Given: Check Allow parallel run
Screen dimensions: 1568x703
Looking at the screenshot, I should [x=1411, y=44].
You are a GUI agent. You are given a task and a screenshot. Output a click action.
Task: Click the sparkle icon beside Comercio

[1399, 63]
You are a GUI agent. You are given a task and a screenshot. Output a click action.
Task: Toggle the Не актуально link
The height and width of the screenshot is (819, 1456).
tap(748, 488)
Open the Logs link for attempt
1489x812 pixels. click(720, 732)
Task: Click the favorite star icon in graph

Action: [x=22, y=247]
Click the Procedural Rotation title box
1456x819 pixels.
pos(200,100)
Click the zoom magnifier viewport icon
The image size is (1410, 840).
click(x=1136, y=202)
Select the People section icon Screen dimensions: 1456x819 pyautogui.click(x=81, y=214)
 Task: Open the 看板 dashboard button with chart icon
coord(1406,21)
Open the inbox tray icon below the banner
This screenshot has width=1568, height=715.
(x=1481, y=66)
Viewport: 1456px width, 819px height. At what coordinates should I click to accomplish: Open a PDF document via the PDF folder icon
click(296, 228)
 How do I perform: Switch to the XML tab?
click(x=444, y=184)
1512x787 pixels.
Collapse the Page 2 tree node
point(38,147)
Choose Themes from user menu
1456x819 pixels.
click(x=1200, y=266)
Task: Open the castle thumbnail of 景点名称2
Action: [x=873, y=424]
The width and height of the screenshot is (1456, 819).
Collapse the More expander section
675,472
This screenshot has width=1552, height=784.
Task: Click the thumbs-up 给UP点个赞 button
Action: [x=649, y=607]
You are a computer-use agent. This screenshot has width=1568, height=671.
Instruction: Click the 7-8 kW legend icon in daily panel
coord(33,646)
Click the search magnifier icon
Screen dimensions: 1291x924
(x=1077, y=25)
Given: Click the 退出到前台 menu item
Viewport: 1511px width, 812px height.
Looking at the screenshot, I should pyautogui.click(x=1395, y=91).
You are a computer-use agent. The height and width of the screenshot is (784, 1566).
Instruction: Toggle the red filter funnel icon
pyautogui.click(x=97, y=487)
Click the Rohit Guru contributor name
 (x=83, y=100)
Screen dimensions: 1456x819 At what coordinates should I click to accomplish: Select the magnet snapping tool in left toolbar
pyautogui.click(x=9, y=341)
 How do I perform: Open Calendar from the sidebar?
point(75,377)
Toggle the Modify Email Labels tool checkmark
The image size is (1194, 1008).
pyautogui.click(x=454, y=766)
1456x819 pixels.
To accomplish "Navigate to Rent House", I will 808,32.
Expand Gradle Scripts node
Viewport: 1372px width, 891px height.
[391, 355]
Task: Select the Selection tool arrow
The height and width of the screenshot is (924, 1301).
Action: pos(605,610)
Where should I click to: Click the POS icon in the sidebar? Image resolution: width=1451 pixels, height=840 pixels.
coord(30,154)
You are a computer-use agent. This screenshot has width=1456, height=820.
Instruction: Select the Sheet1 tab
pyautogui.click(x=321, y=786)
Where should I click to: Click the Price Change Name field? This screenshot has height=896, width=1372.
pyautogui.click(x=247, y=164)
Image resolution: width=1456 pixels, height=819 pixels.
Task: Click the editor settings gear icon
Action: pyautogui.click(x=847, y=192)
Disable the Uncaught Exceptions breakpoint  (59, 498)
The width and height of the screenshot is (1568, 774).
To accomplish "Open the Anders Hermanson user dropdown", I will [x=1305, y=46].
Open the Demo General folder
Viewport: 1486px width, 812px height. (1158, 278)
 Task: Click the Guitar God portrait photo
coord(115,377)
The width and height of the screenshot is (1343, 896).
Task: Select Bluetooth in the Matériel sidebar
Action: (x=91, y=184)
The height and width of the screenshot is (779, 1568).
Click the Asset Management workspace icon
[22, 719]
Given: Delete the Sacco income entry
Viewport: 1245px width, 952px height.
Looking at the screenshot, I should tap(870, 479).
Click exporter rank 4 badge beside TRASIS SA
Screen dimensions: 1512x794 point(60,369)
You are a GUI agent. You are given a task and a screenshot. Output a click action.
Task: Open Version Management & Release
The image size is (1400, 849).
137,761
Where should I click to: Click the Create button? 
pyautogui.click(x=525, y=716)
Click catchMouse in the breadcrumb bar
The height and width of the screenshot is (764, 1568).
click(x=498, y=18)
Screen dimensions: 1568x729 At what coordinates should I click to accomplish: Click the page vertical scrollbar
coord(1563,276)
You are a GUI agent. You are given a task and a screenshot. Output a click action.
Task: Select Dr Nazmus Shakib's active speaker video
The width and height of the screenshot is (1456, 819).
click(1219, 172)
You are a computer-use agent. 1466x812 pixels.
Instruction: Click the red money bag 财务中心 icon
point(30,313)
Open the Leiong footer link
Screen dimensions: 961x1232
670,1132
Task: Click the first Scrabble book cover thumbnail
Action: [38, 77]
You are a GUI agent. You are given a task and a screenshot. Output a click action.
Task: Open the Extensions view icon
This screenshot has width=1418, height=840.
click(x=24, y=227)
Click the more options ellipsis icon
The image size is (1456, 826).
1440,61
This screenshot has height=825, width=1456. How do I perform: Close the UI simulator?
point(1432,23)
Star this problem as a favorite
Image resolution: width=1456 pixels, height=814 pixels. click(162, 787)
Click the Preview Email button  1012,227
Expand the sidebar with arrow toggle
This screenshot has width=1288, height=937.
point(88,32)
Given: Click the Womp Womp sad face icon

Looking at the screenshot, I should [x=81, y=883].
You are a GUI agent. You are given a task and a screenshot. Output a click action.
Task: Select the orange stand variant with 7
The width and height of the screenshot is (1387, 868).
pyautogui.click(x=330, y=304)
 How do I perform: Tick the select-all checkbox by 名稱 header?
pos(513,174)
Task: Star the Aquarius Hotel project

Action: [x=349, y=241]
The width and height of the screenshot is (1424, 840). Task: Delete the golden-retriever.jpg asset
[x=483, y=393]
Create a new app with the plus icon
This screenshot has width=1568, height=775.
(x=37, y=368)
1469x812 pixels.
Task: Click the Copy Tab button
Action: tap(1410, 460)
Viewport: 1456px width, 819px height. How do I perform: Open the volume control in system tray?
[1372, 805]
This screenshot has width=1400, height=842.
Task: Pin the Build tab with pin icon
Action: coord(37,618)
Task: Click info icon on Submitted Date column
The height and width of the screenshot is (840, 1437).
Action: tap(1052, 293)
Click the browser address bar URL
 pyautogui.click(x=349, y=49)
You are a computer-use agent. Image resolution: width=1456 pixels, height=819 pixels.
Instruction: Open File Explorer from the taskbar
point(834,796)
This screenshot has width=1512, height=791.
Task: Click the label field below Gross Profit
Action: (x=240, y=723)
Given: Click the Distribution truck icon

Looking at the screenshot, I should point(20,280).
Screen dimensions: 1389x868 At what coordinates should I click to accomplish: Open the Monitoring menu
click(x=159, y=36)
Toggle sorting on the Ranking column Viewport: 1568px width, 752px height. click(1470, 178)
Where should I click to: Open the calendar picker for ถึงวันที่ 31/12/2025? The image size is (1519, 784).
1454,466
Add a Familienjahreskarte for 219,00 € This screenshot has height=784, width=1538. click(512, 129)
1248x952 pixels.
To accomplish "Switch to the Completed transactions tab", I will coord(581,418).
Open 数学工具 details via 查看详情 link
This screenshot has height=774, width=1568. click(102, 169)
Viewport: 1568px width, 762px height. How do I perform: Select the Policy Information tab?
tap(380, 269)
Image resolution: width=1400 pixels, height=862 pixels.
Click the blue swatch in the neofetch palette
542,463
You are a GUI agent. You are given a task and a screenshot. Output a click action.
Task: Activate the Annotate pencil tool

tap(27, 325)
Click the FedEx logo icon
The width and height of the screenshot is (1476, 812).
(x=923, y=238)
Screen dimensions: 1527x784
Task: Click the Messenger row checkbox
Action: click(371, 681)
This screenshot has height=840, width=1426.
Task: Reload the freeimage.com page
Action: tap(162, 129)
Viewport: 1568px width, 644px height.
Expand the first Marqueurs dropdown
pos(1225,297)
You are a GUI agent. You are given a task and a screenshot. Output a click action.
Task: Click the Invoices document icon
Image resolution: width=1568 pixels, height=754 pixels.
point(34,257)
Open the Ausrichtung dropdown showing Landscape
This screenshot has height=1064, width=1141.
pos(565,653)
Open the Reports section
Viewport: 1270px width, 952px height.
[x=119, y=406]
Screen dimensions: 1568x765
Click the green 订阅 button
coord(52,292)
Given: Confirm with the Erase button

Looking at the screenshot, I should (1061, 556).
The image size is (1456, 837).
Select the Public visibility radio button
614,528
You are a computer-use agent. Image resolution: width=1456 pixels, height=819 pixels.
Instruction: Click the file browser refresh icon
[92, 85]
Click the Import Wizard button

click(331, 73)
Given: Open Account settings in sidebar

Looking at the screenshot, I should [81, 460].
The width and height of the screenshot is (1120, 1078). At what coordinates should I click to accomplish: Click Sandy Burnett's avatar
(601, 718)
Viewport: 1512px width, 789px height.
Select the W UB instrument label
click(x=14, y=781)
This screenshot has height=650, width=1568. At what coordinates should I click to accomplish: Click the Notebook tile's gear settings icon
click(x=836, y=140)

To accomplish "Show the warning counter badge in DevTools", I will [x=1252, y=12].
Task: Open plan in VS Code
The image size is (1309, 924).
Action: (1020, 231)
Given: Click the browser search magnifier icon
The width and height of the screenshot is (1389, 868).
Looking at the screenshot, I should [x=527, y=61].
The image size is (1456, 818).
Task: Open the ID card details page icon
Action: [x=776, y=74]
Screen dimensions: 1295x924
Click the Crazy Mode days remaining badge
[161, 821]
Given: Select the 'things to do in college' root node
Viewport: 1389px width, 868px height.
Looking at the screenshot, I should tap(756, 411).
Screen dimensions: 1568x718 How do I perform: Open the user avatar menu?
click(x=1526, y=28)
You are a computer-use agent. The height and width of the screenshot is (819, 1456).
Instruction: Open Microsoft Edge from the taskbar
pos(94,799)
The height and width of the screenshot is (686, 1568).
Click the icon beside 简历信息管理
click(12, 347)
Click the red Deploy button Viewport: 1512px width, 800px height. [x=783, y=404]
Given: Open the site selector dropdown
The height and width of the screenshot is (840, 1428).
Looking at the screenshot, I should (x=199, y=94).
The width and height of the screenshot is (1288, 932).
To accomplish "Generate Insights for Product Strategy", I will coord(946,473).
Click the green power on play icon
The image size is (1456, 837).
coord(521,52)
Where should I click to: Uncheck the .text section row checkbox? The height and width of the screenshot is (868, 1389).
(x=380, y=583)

▬▬▬▬▬▬

**WORK REQUIRED**:
Set down, unchanged, only those lines above that fall between the line with "Instruction: Toggle the" and the line with "Disable the Uncaught", the two end lines included.

**ANSWER SECTION**:
Instruction: Toggle the red filter funnel icon
pyautogui.click(x=97, y=487)
Click the Rohit Guru contributor name
 (x=83, y=100)
Screen dimensions: 1456x819 At what coordinates should I click to accomplish: Select the magnet snapping tool in left toolbar
pyautogui.click(x=9, y=341)
 How do I perform: Open Calendar from the sidebar?
point(75,377)
Toggle the Modify Email Labels tool checkmark
The image size is (1194, 1008).
pyautogui.click(x=454, y=766)
1456x819 pixels.
To accomplish "Navigate to Rent House", I will 808,32.
Expand Gradle Scripts node
Viewport: 1372px width, 891px height.
[391, 355]
Task: Select the Selection tool arrow
The height and width of the screenshot is (924, 1301).
Action: pos(605,610)
Where should I click to: Click the POS icon in the sidebar? Image resolution: width=1451 pixels, height=840 pixels.
coord(30,154)
You are a computer-use agent. This screenshot has width=1456, height=820.
Instruction: Select the Sheet1 tab
pyautogui.click(x=321, y=786)
Where should I click to: Click the Price Change Name field? This screenshot has height=896, width=1372.
pyautogui.click(x=247, y=164)
Image resolution: width=1456 pixels, height=819 pixels.
Task: Click the editor settings gear icon
Action: pyautogui.click(x=847, y=192)
Disable the Uncaught Exceptions breakpoint  (59, 498)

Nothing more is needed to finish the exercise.